Description of the task
Duplicate the lines beginning with the line that has "This screenshot has width=1575, height=731." and ending after the line that has "scroll-down-arrow-icon: ↓ is". Omit the pictures from your copy.

Stored data entries:
▬▬▬▬▬▬

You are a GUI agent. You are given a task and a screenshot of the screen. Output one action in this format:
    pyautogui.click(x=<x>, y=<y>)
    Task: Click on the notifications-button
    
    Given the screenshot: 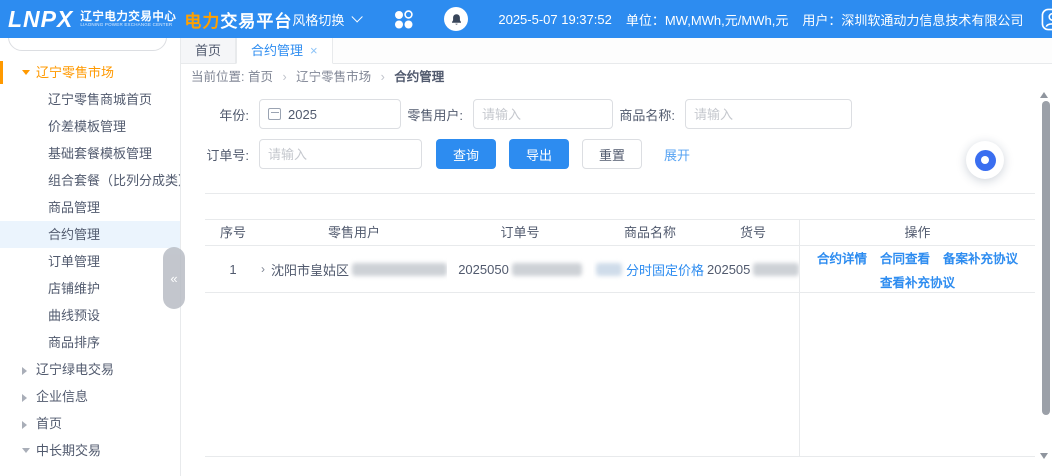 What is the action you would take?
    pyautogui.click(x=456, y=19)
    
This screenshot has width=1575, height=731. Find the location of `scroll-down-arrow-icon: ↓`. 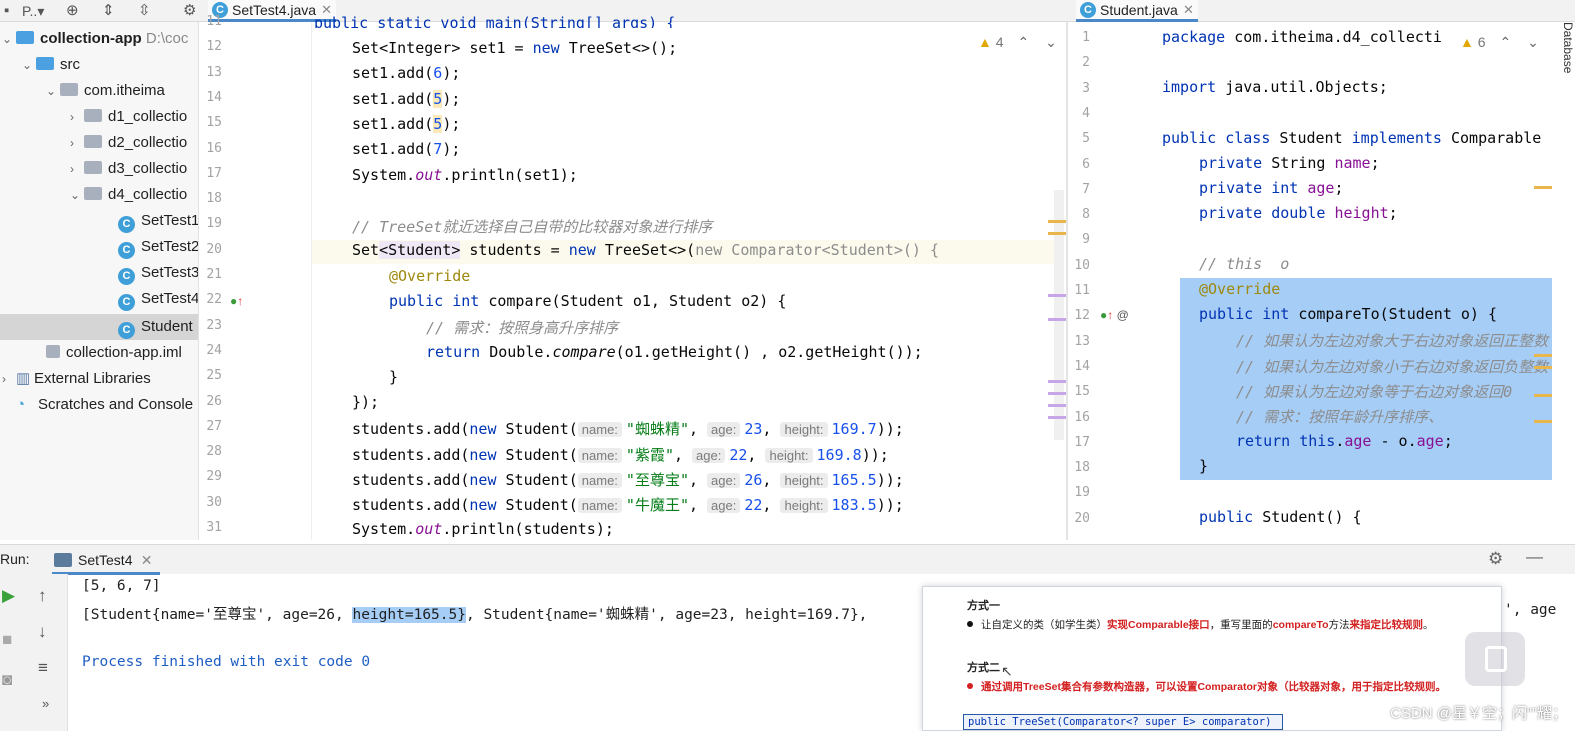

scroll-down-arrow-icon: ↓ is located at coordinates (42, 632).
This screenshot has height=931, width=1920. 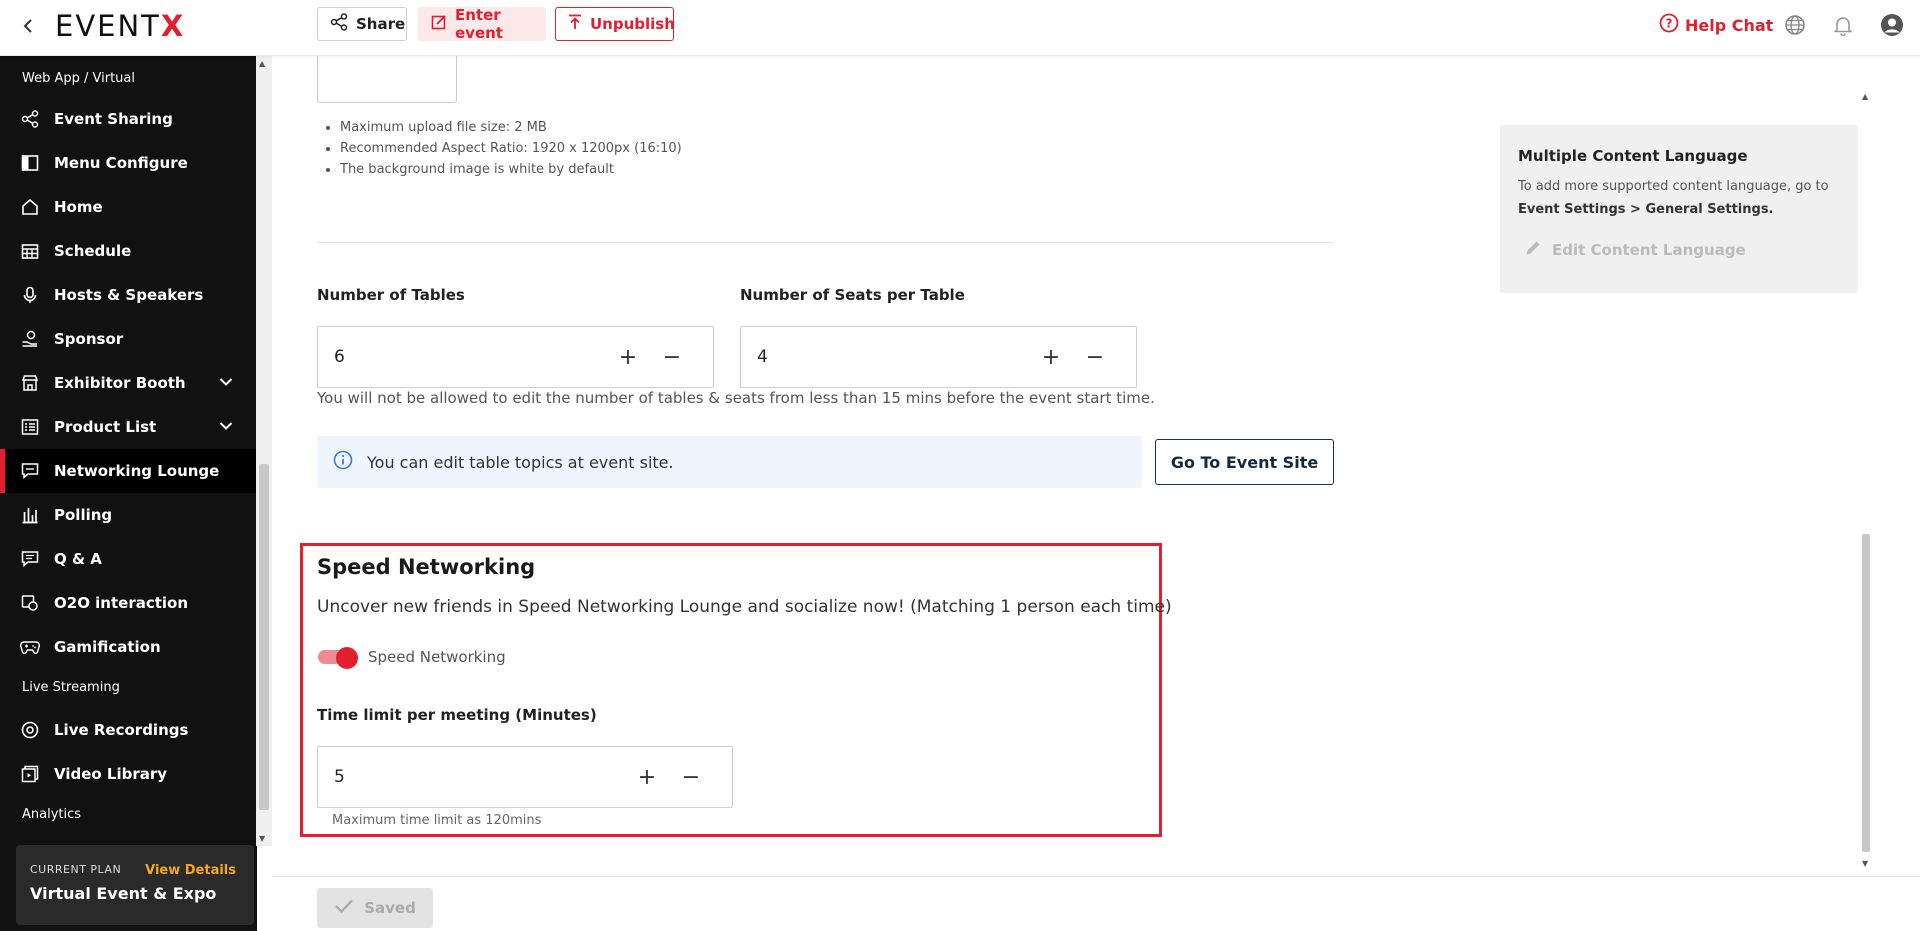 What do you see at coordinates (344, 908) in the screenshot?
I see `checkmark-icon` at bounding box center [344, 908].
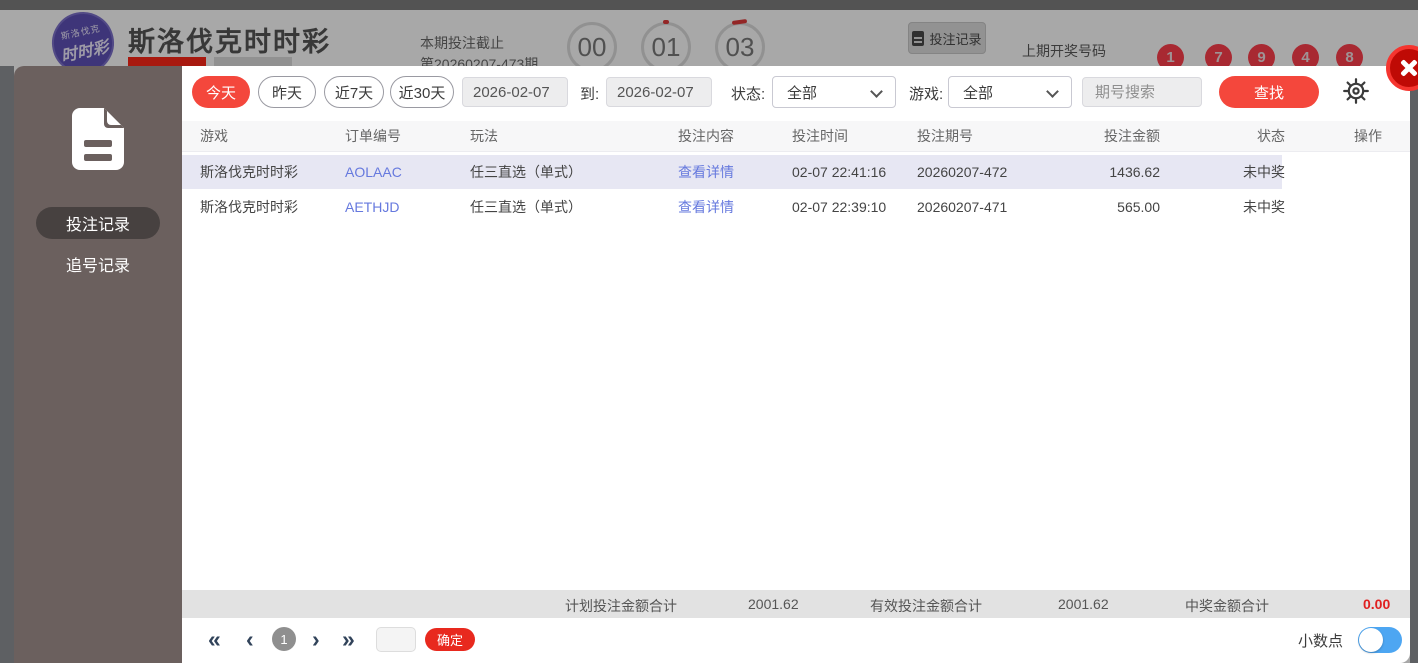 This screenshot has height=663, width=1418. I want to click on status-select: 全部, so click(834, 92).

▬▬▬▬▬▬

Reply to the task
This screenshot has width=1575, height=731. Find the location of `scroll-down-arrow-icon: ↓`. 

scroll-down-arrow-icon: ↓ is located at coordinates (42, 632).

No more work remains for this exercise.